Но помимо традиций жанров и их употребления, существуют традиции в изображении людей. Есть святые, но и они разные: мученики веры, воины, властители, монахи, высокопоставленные церковные деятели. Каждый из святых изображается по своим правилам, в своих канонах. Но, кроме святых, есть и простые люди, а среди простых – нищие, крестьяне, чиновные лица. Все они входят в определенные традиции изображения, тем более что и сюжеты повторяются, могут разворачиваться только одним путем, а не другим. Вот маленький пример. Злодей, разбойник может во всех средневековых литературах стать святым. Тут ему путь свободен. Но вот подлинный святой (если он только не лицемер) никогда отступником от правды не станет. Есть определенная «заданность образа», и вот что удивительно: в этой заданности есть своя логика. Традиция не идет вопреки законам психологии.

Одним словом, есть десятки форм традиции, сотни традиционных формул, тысячи путей формализации. Литература беспрерывно вырабатывает традиционность и очень трудно от нее отказывается.
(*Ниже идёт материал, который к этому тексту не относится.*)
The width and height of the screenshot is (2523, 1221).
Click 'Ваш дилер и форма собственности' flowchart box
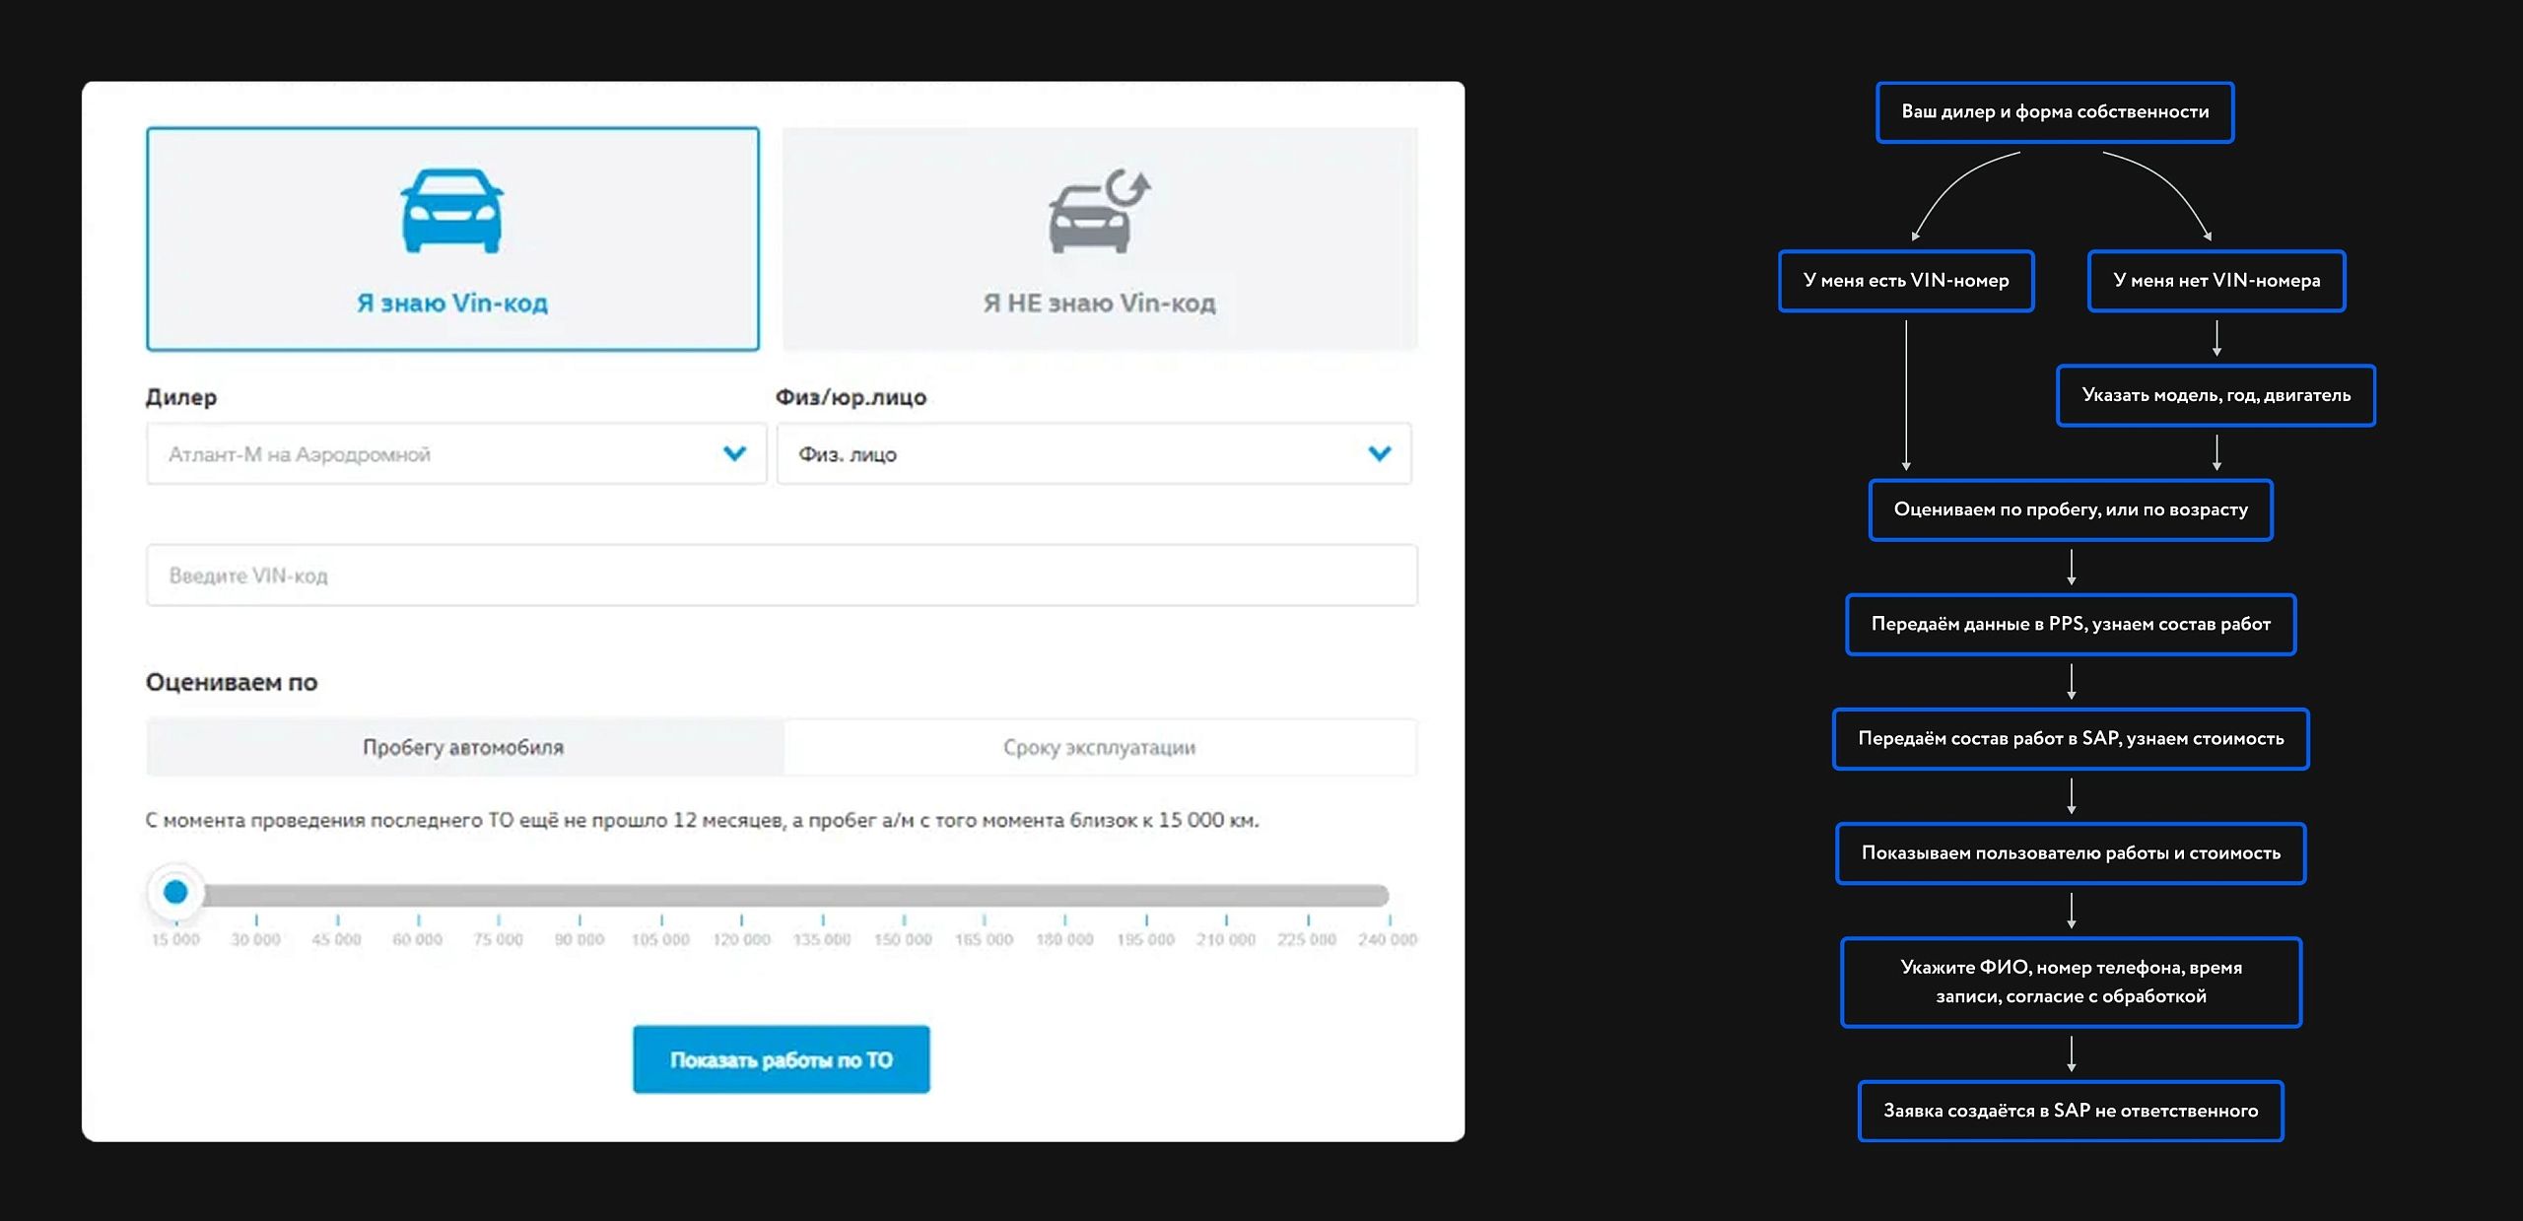[x=2054, y=112]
В литературе господствует «обаяние традиционных форм»!

Вопрос третий: как соотносится традиционность и художественность? Не означает ли господство традиционности, что в литературе (да и в искусстве в целом) в Средние века отсутствует подлинное творчество?

Нет, в искусстве, и в частности в литературе, есть не только господствующая традиционность, но и борьба с ней. И вот тут-то и возникают «силовые линии» творчества. Искусство всегда есть преодоление «неискусства», но если это «неискусство» выражено слабо, то и восхищающая нас борьба с ним будет тоже слабой. В каждом сильном искусстве ему противостоит сильное же сопротивляющееся «неискусство». В средневековой литературе «неискусством» является традиционность. Боже сохрани подумать, что тем самым я как бы признаю традиционность явлением отрицательным. Скульптору сопротивляется мрамор, и настоящий скульптор это ценит. Не ценят это сопротивление только те лжескульпторы, которые работают с помощью облегчающих их работу устройств, на материале, который позволяет создать что угодно и в каких угодно размерах. Тогда и появляются в искусстве такие монстры, как знаменитая «царь-баба» в Киеве, памятники космонавтике в Москве («Гагарин» или безумная «кривуля» в Останкине) и т. д. Этим «скульпторам» ничего не стоит срыть гору (с помощью машин, конечно), но включить гору в свои художественные задачи – это по-настоящему могли только средневековые зодчие! То же самое в средневековой литературе. Материал традиций огромен, разнообразен, он сопротивляется; художник ощущает его «тяжесть», многообразие языка, канонов в изображении человека и создает изумительные по красоте вещи, произведения.

Вот в «Сказании о Борисе и Глебе». Глеб ведет себя по традициям, предписываемым жанром житий-мартирий: он не сопротивляется убийцам, но он по-детски просит их не убивать его: «Не дѣйте мене, братия моя милая и драгая! Не дѣйте мене, ни ничто же вы зъла сътворивъ». И т. д. Этот монолог перед убийством довольно длинен, но при этом оправдан возрастом Глеба. Просьба Глеба не убивать его – именно его, Глеба, а не трафаретная: «Помилуйте уности <юности> моея, помилуйте, господье мои!.. Не пожьнете мене отъ жития не съзрѣла, не пожьнѣте класа <колоса>, не уже съзрѣвъша» и т. д.